Zwróć dosłownie wiersze od tego, który zawiera „Given: Click the”, do tego, który zawiera „Looking at the”, łącznie z oboma. Nie umieszczaj w odpowiedzi obrazów.

Prezentowane dane:
________________________
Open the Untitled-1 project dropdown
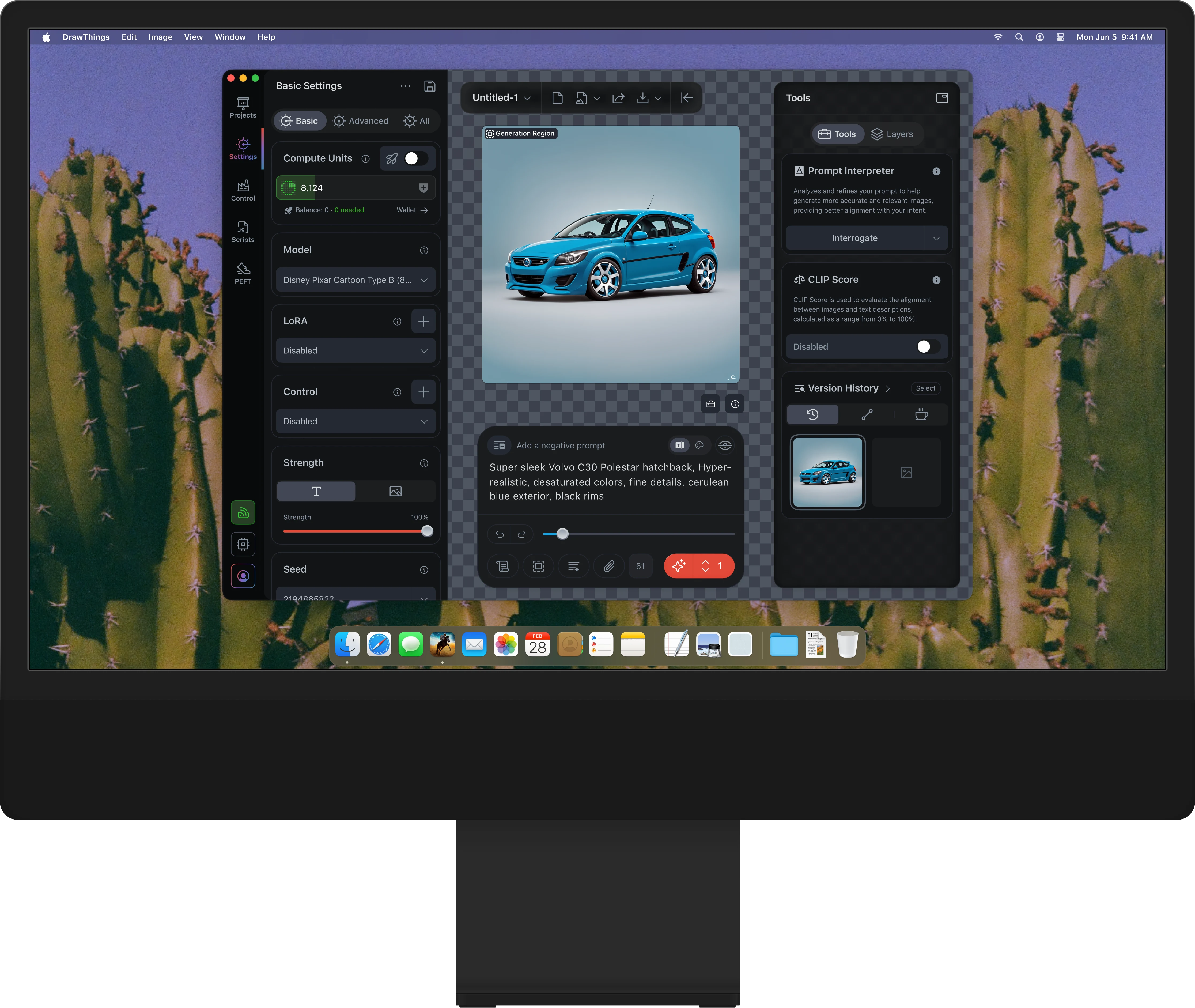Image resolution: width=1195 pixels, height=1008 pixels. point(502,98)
________________________
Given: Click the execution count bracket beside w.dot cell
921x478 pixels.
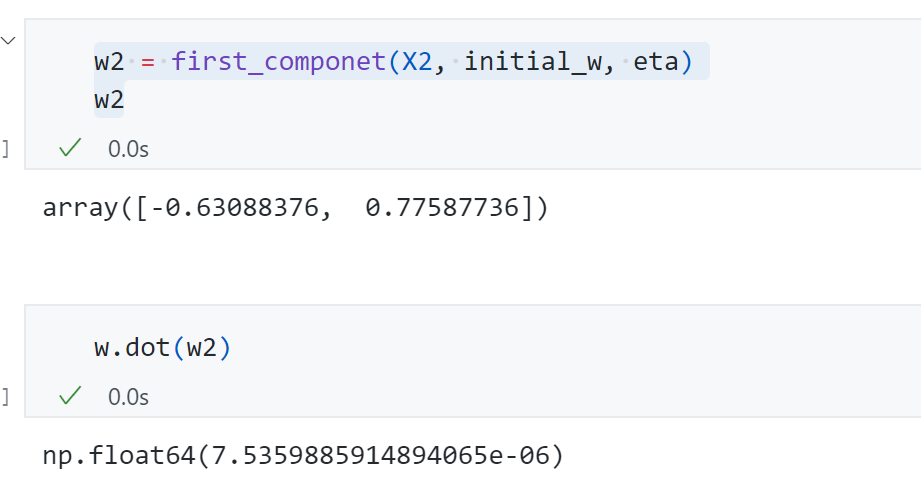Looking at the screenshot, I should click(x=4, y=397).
________________________
Rozwiązanie:
Given: Click the execution count bracket beside w.dot cell
921x478 pixels.
Looking at the screenshot, I should click(x=4, y=397).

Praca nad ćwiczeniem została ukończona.